La dernière imposture du grand imposteur

Tour à tour lord écossais, producteur hollywoodien ou agent secret britannique, voilà 40 ans qu'Alain Jollois escroque tous ceux qu'il rencontre, se constituant le palmarès d'un des plus grands imposteurs de la planète. Son dernier fait d'armes a eu lieu à Charleroi, l'an dernier. L'occasion de comprendre comment il procède. Et comment il tombe.
  • Par Alexandra Henry, à Charleroi
  • 16 min.
  • Faits divers
Un portrait illustré d'un homme barbu portant une couronne, entouré d'icônes de personnalisation comme des lunettes, des moustaches, et des accessoires tels qu'un kilt, un passeport, et de l'argent. L'interface ressemble à un logiciel de création de personnage.
Illustrations: Jeanne Guerard pour Society

3 octobre 2024

Il fait déjà nuit quand deux hommes sortent de la gare. Sur l’esplanade détrempée, le nom de la ville, en lettres géantes: “CHARLEROI”. Un classique. Enfin, presque. L’incontournable “I LOVE” qui précède généralement le nom des villes touristiques manque à l’appel. Comme si aimer Charleroi relevait de l’anomalie. La drache s’abat sur les dalles en béton du parvis, alors que la Sambre s’agite sous le pont. C’est une nuit d’automne wallonne comme tant d’autres: banale, humide et grise. De l’autre côté de la rivière, l’hôtel Ibis allume ses néons et joue les phares de secours. Les deux hommes s’y engouffrent, traversent le hall étriqué aux lampes LED trop blanches et se réfugient au bar. À peine se sont-ils installés que leurs voix s’élèvent.

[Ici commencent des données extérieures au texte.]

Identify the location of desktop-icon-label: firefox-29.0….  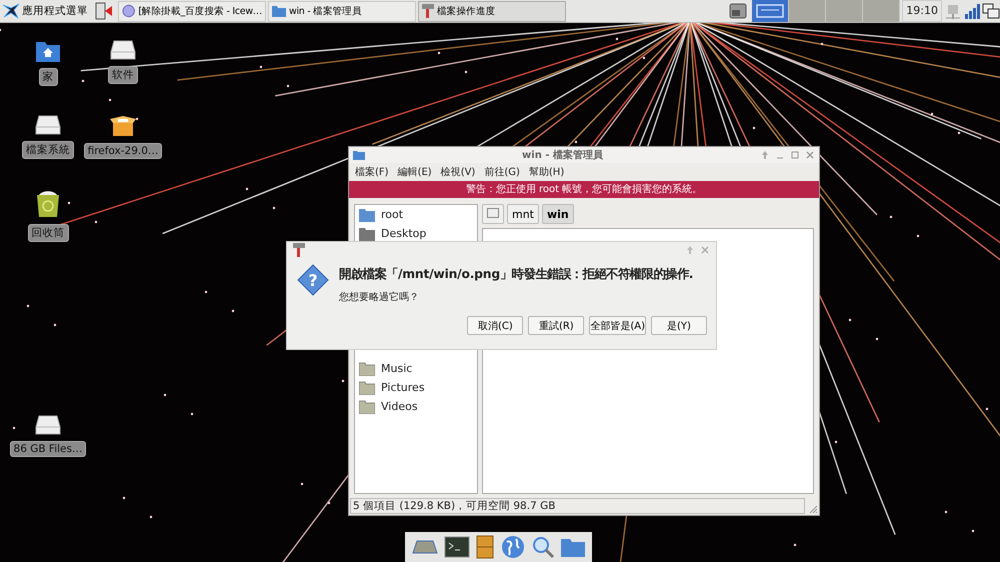
(123, 151).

Depuis le préau où elle fume sa clope, Solène* ne rate pas une miette de leur conversation. Depuis neuf mois, cette professeure de français à la retraite de 59 ans réside temporairement dans cet hôtel -elle a été expulsée du logement qu’elle occupait avec son ex-compagnon quand celui-ci, qui ne payait plus sa part de loyer, s’est volatilisé avant la visite des huissiers. Le moral dans les chaussettes, elle écume chaque jour les annonces immobilières depuis sa chambre du premier étage, où elle a entassé ses affaires dans des sacs. Elle joint les deux bouts grâce à sa pension de retraite et un héritage parental reçu un an auparavant. Au bar, les deux individus semblent désemparés. Le plus âgé d’entre eux, les traits tirés, apparemment malade, est inquiet. “On ne va tout de même pas dormir dehors! À 65 ans, je ne passerai jamais la nuit!” Solène écrase sa cigarette et se rapproche. Elle interrompt les deux voyageurs et les invite à sa table pour le souper -comme on appelle encore le repas du soir à certains endroits, notamment en Belgique. L’autre membre du duo, forte tête, se présente comme Lord Andrew McGregor, un riche Écossais en voyage diplomatique, qui doit se rendre en Allemagne pour assister aux commémorations des 35 ans de la chute du mur de Berlin, le 9 novembre suivant.